Do exposto, verifica-se que a interpretação extensiva não pode se confundir com a analogia, tendo em vista que a primeira é método de interpretação, que visa a ampliar a zona de aplicação da lei dentro do seu sentido literal, fixando o sentido da lei, e a segunda é método de integrativo, ou auto integrativo, como entende Diniz, na medida em que preenche o espaço deixado pela lei, ou seja, não existe norma contemplando determinada hipótese sub judice, e, com uma norma particular existente para caso semelhante, parte-se da análise comparativa entre os dois casos.
O terceiro método destacado pelo legislador ordinário no caput do artigo supramencionado são os princípios gerais de direito. Os princípios gerais do direito são utilizados pelo aplicador como método de abstração e abrangem todos os princípios postos no ordenamento jurídico e também aqueles que são anteriores e transcendentes ao sistema, segundo entendimento de Cintra, Grinover e Dinamarco (2008).
Os princípios gerais do direito consistem numa espécie de fonte supletiva do direito, podendo ser invocados para preenchimento de lacunas. Para Diniz (1999), todo o conjunto normativo do sistema está pautado em tais princípios, que só devem ser invocados pelo aplicador do direito em caso de existirem lacunas que não possam ser preenchidas por lei, pelo uso da analogia nem pelos costumes, sendo fonte subsidiária utilizada caso os outros meios não consigam resolver.

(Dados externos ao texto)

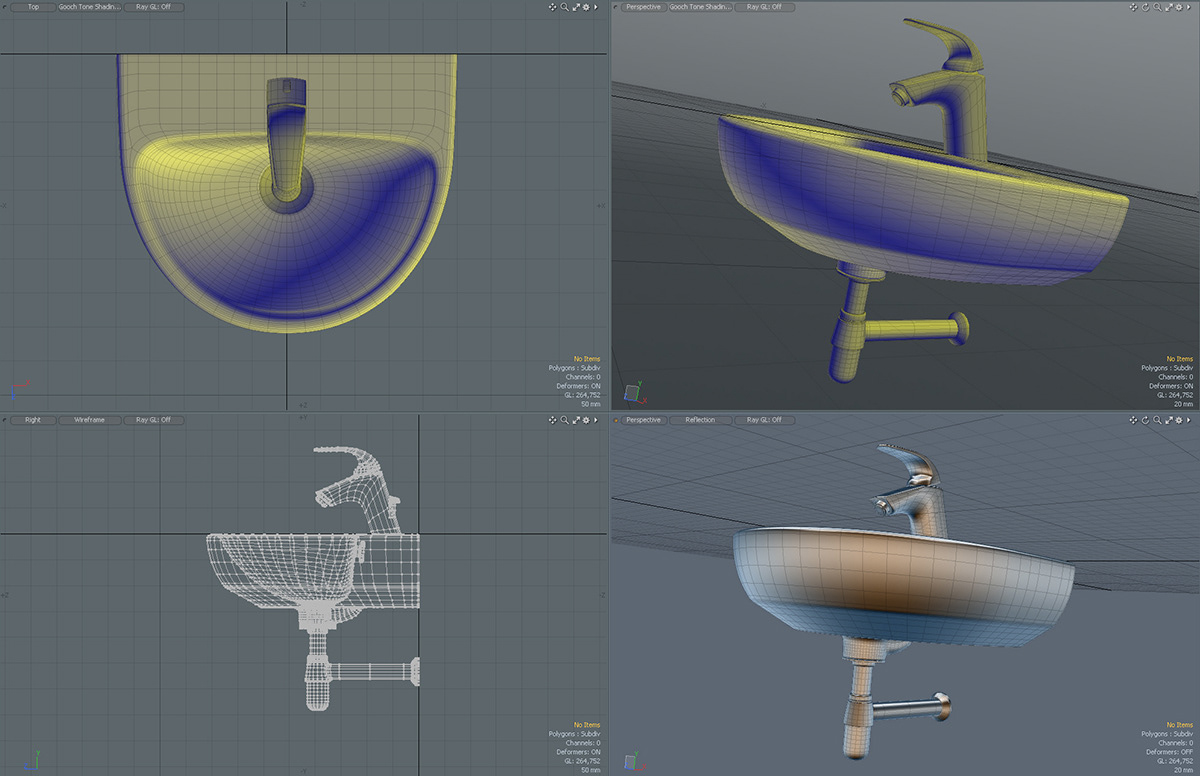Click rotate view icon in Gooch Perspective viewport
1200x776 pixels.
click(x=1145, y=7)
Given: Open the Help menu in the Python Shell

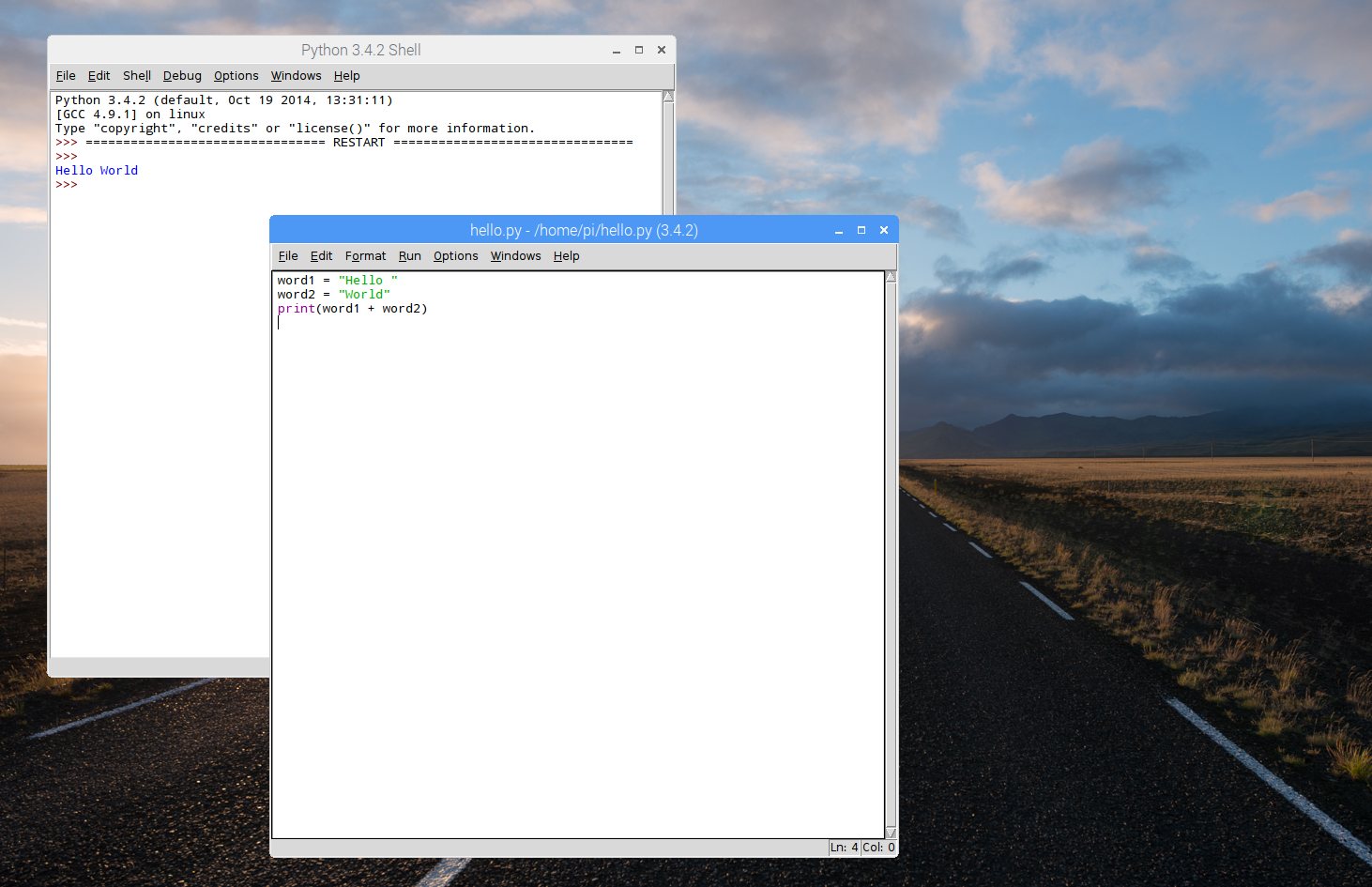Looking at the screenshot, I should 346,75.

Importante salientar ainda que, em alguns casos em que a lei processual penal em nada se manifestou quanto aos procedimentos a serem adotados pelo aplicador do direito, em determinadas situações, por analogia, podem ser extraídas as respostas fornecidas por outros sistemas, como o Código de Processo Civil.
5 A POSSIBILIDADE DE APLICAÇÃO DO RECURSO ADESIVO NO PROCESSO PENAL POR MEIO DA ANALOGIA
O recurso é um meio que a parte dispõe para impugnar, voluntariamente, determinada decisão judicial dentro da mesma relação jurídica processual, e o CPP, a partir do seu título II, do livro III, apresenta diversas espécies de recurso, todos com prazo e forma de interposição. No entanto, o legislador originário não trouxe a hipótese do recurso adesivo no texto do CPP, existindo lacuna quanto ao tema.
A ausência de norma expressa no CPP a respeito do tema em questão conduz ao seguinte questionamento: proferida determinada decisão penal – uma sentença, por exemplo – em que as partes são sucumbentes, a parte que em primeiro momento resolveu não recorrer, ao ter conhecimento sobre a existência de recurso da outra, poderá agora interpor seu recurso na forma adesiva, ficando esse subordinado ao principal? A questão demanda aprofundamento na sua análise.
O Código de Processo Penal não trouxe resposta em seu texto com relação à possibilidade ou não de se aviar recursos na forma adesiva, existindo, portanto, uma lacuna na lei. Conforme exposto no segundo capítulo, uma das formas de se integrar a norma para preencher lacunas normativas é a analogia, instrumento previsto no artigo 3º do CPP, que consiste em aproveitar regra positivada para hipótese semelhante e aplicá-la ao caso lacunoso (analogia legal).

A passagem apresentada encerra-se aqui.